_Instructions for the task_. Could you write out the records between the line containing "Image resolution: width=1568" and the line containing "click(x=1549, y=1454)", inclusive, shifting every coordinate in the answers up by 12 and leaving everything else as it stands?

_Records supplied_.
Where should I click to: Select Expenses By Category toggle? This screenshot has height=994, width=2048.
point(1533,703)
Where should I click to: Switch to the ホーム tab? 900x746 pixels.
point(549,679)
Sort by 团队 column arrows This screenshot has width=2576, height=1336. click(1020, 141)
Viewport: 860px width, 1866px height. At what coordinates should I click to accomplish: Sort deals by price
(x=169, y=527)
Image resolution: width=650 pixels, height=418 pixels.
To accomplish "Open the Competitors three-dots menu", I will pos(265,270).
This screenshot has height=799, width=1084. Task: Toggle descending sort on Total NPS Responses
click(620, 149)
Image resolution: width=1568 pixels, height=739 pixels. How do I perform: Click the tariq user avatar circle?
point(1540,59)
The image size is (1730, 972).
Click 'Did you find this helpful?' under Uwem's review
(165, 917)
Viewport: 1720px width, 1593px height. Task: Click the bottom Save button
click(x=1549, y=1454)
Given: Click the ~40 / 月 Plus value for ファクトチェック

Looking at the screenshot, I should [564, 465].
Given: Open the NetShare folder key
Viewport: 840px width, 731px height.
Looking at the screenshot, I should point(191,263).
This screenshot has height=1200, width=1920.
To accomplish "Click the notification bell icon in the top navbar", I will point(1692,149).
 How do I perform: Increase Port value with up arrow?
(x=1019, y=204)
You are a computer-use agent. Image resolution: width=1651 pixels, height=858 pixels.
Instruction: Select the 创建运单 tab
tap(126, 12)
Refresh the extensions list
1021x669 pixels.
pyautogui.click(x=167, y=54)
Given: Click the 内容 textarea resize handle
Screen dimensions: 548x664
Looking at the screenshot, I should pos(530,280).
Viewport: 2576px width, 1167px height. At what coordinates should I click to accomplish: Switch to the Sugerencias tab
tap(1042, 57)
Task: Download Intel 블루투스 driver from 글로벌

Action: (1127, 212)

_Result of the exercise_.
Image resolution: width=1568 pixels, height=739 pixels. How do I perform: Click the tariq user avatar circle?
point(1552,71)
The image size is (1730, 972).
Click 'Did you find this helpful?' under Uwem's review
(177, 929)
Viewport: 1720px width, 1593px height. Task: Click the bottom Save button
click(x=1561, y=1466)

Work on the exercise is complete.